The event was graced by various esteemed stakeholders, including representatives from the Ministry of Internal Affairs, the Ministry of Gender, Children, and Social Protection, the Embassy of Sweden, UN Women, UNDP, UNFPA, civil society organizations, local authorities from Nimba, and traditional practitioners from various counties across the country.
Nimba County has now become the fourth out of eleven counties where FGM was practiced and characterized by traditional rituals, effectively ending the practice. Prior traditional ceremonies to halt FGM were previously held in Montserrado, Grand Cape Mount, and Bong Counties.

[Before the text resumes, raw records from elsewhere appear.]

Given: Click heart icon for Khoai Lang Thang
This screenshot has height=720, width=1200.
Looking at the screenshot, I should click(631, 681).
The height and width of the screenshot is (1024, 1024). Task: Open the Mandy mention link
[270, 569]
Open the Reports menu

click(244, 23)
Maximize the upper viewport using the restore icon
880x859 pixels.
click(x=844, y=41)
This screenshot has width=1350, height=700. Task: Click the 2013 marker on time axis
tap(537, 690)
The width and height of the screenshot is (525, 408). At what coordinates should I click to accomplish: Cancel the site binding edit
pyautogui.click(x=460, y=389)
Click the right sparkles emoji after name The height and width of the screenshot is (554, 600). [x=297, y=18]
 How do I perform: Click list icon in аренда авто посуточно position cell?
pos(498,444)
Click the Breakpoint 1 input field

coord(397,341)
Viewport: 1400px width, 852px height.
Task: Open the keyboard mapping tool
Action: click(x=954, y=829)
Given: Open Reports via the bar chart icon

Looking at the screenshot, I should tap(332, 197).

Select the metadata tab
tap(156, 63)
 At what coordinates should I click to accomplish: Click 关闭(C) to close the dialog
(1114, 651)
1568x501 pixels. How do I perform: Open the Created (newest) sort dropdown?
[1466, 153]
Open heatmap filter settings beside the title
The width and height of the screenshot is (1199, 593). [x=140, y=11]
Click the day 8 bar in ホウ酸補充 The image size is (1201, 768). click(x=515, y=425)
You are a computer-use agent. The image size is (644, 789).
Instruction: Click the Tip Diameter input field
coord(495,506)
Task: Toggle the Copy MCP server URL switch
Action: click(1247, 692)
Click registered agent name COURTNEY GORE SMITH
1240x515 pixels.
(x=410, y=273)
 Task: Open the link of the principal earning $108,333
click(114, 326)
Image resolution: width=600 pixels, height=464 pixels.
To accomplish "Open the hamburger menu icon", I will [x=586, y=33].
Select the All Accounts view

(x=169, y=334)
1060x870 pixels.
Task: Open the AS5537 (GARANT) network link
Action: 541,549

This momentous achievement aligns with Chief Zanzan Karwor’s historic proclamation on February 6, 2023, to ban FGM throughout Liberia.
The ban not only marks the end of the harmful practice of cutting women and girls but also underscores the promotion of positive cultural practices, such as singing, dancing, and weaving, among others, which is now widely recognized as ‘initiation without mutilation.’ Chief Zanzan Karwor said on the occasion.
He reaffirmed the commitment of traditional leaders to abandon the FGM practice.
At the same time, Ambassador Juli Endee, Executive Director for Crusaders of Peace and Cultural Queen of Liberia, emphasized that traditional leaders voluntarily chose to end FGM, driven by their belief in doing the right thing to accelerate development.
Ambassador Endee expressed deep appreciation to development partners for their unwavering support and highlighted the importance of engaging traditional leaders and Zoes (traditional practitioners) to ensure the success of this transformative process.
For her part, Comfort Lamptey, UN Women’s Country Representative for Liberia, applauded Chief Zanzan Karwor for his leadership and commitment to safeguarding the cultural passage rites of women and girls without the harmful effects of FGM.
She highlighted that Nimba County is home to one of the four vocational and heritage centers established with the support of the European Union and the United Nations through the Spotlight Initiative.
“These centers aim to provide former traditional practitioners of FGM with alternative economic livelihood programs while preserving cultural heritage without FGM.” she indicated.
Nimba County authorities have expressed appreciation for the construction of heritage centers and urged former practitioners to utilize these centers for empowerment activities, ensuring they serve their intended purpose.
In addition, Deputy Minister of Gender, Children, and Social Protection, Parleh Harris, expressed gratitude to all stakeholders, including traditional leaders, for their courage in ending FGM.
She encouraged everyone to move forward with unwavering determination, as the practice has now been banned, proudly proclaiming, “We will now be telling our story to other countries about how we did it.”